INFORMATION SHOWN:
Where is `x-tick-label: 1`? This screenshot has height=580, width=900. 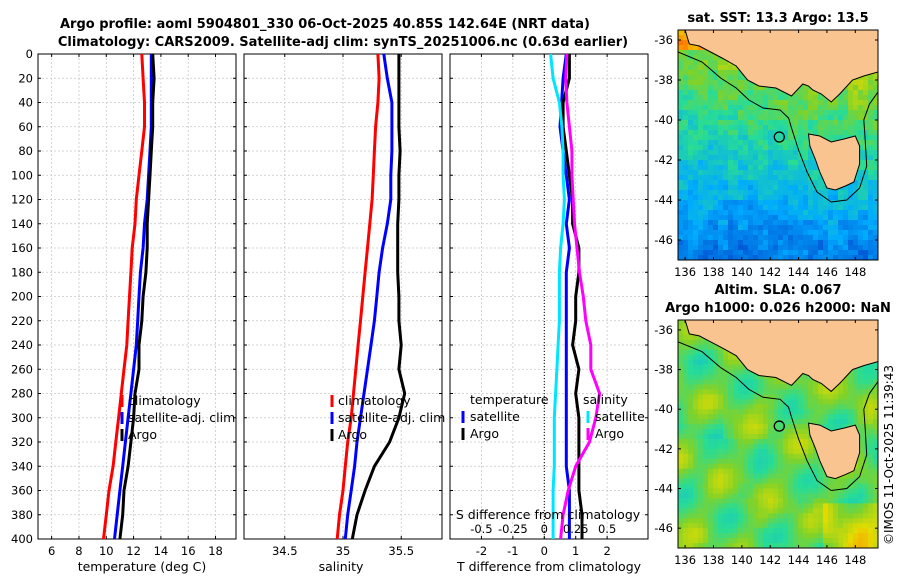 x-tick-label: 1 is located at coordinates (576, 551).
* * *
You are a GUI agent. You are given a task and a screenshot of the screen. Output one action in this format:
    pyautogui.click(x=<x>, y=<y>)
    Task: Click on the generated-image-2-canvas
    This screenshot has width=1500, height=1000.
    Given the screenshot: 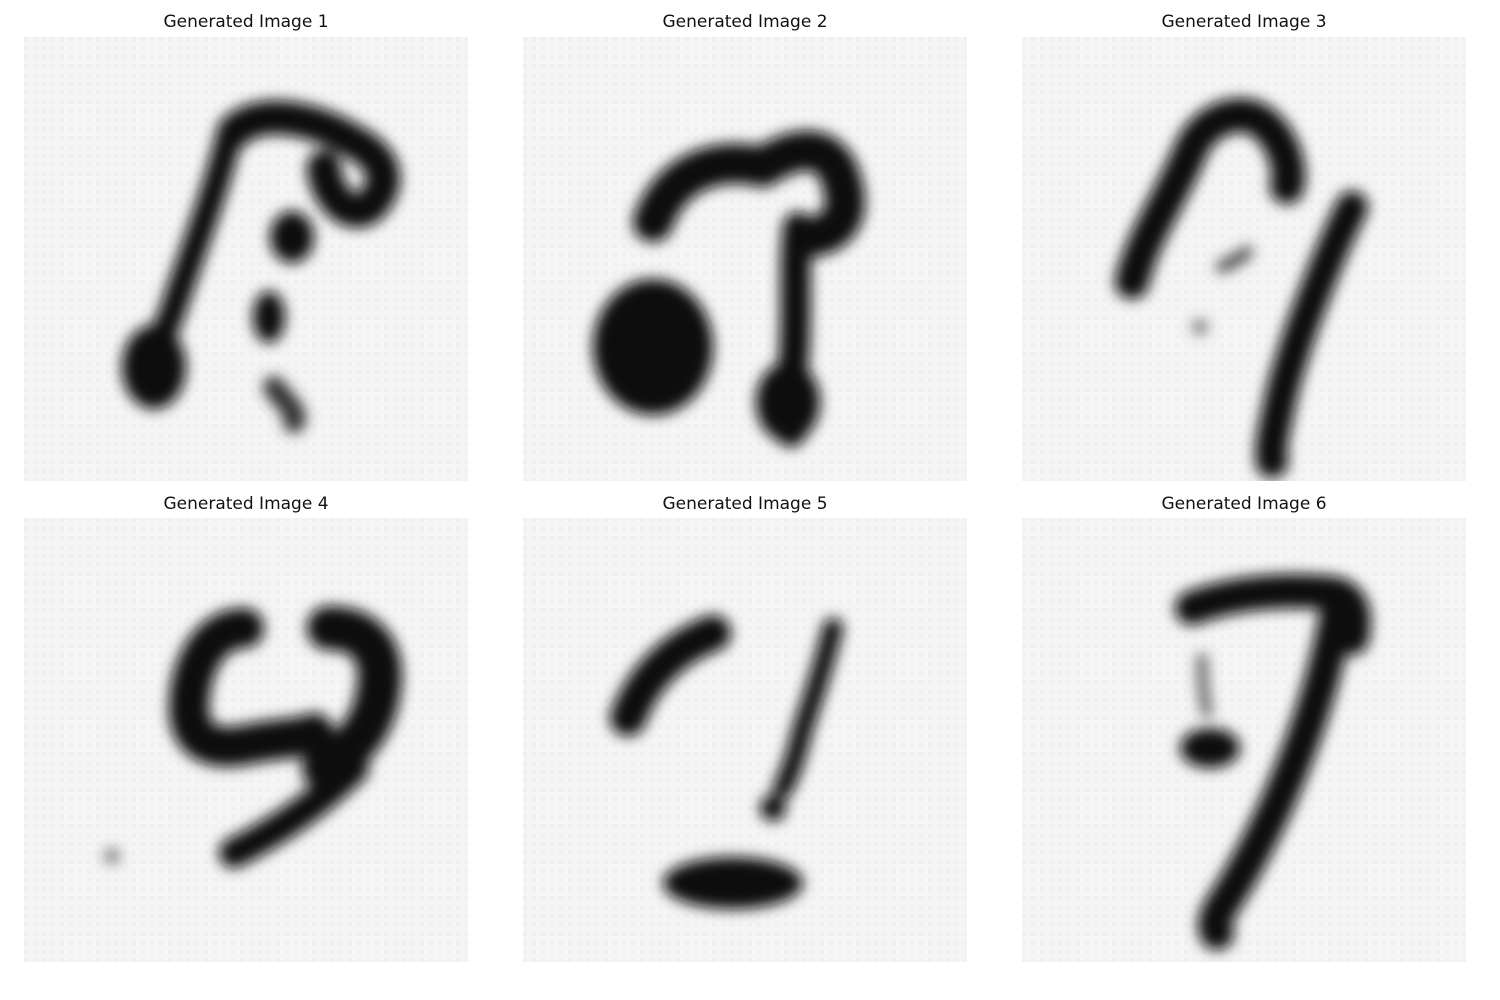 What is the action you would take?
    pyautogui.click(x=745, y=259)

WHAT THE TASK ASKS: Change "agent" to "assistant" in the lines running from the line with "You are a GUI" to the line with "This screenshot has width=1500, height=1000.", and return only those lines with everything else left the same.

RESULT FOR THIS EXERCISE:
You are a GUI assistant. You are given a task and a screenshot of the screen. Output one action in this format:
    pyautogui.click(x=<x>, y=<y>)
    Task: Click on the generated-image-2-canvas
    This screenshot has width=1500, height=1000.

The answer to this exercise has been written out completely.